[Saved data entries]
────
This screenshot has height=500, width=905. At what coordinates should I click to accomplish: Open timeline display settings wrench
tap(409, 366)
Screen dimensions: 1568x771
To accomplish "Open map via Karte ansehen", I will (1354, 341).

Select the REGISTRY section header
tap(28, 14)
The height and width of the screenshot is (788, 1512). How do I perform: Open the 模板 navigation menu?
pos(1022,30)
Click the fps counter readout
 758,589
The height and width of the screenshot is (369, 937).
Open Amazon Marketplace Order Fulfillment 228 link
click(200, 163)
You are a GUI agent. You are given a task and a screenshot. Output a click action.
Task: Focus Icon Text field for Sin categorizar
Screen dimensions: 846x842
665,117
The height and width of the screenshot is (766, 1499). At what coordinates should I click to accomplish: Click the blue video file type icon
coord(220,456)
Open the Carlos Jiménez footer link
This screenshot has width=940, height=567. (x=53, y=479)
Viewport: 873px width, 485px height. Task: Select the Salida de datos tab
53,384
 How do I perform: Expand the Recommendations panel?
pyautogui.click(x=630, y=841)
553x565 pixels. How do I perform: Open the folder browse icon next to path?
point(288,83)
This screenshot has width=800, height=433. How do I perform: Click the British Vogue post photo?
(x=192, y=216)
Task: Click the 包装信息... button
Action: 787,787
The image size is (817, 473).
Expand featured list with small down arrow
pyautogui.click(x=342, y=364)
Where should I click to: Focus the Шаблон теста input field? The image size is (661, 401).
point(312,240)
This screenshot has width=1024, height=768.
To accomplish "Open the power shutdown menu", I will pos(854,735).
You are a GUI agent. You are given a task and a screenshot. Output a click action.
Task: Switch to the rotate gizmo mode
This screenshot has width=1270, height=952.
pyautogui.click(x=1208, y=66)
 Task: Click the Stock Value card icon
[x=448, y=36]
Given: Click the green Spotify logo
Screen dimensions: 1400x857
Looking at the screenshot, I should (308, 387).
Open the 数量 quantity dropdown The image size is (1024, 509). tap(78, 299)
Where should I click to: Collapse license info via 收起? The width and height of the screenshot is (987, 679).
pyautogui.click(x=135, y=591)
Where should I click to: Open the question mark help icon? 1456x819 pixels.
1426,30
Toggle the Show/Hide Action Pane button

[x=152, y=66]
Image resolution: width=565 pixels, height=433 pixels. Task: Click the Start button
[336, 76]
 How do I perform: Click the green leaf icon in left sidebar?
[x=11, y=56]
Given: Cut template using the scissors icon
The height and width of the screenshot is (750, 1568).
────
Copy out each entry once more, character for character.

This screenshot has height=500, width=905. At what coordinates should I click to accomplish: Open timeline display settings wrench
tap(409, 366)
Screen dimensions: 1568x771
To accomplish "Open map via Karte ansehen", I will (1354, 341).

Select the REGISTRY section header
tap(28, 14)
The height and width of the screenshot is (788, 1512). How do I perform: Open the 模板 navigation menu?
pos(1022,30)
Click the fps counter readout
 758,589
The height and width of the screenshot is (369, 937).
Open Amazon Marketplace Order Fulfillment 228 link
click(200, 163)
You are a GUI agent. You are given a task and a screenshot. Output a click action.
Task: Focus Icon Text field for Sin categorizar
Screen dimensions: 846x842
665,117
The height and width of the screenshot is (766, 1499). At what coordinates should I click to accomplish: Click the blue video file type icon
coord(220,456)
Open the Carlos Jiménez footer link
This screenshot has width=940, height=567. (x=53, y=479)
Viewport: 873px width, 485px height. Task: Select the Salida de datos tab
53,384
 How do I perform: Expand the Recommendations panel?
pyautogui.click(x=630, y=841)
553x565 pixels. How do I perform: Open the folder browse icon next to path?
point(288,83)
This screenshot has width=800, height=433. How do I perform: Click the British Vogue post photo?
(x=192, y=216)
Task: Click the 包装信息... button
Action: 787,787
The image size is (817, 473).
Expand featured list with small down arrow
pyautogui.click(x=342, y=364)
Where should I click to: Focus the Шаблон теста input field? The image size is (661, 401).
point(312,240)
This screenshot has width=1024, height=768.
To accomplish "Open the power shutdown menu", I will pos(854,735).
You are a GUI agent. You are given a task and a screenshot. Output a click action.
Task: Switch to the rotate gizmo mode
This screenshot has width=1270, height=952.
pyautogui.click(x=1208, y=66)
 Task: Click the Stock Value card icon
[x=448, y=36]
Given: Click the green Spotify logo
Screen dimensions: 1400x857
Looking at the screenshot, I should (308, 387).
Open the 数量 quantity dropdown The image size is (1024, 509). tap(78, 299)
Where should I click to: Collapse license info via 收起? The width and height of the screenshot is (987, 679).
pyautogui.click(x=135, y=591)
Where should I click to: Open the question mark help icon? 1456x819 pixels.
1426,30
Toggle the Show/Hide Action Pane button

[x=152, y=66]
Image resolution: width=565 pixels, height=433 pixels. Task: Click the Start button
[336, 76]
 How do I perform: Click the green leaf icon in left sidebar?
[x=11, y=56]
Given: Cut template using the scissors icon
The height and width of the screenshot is (750, 1568).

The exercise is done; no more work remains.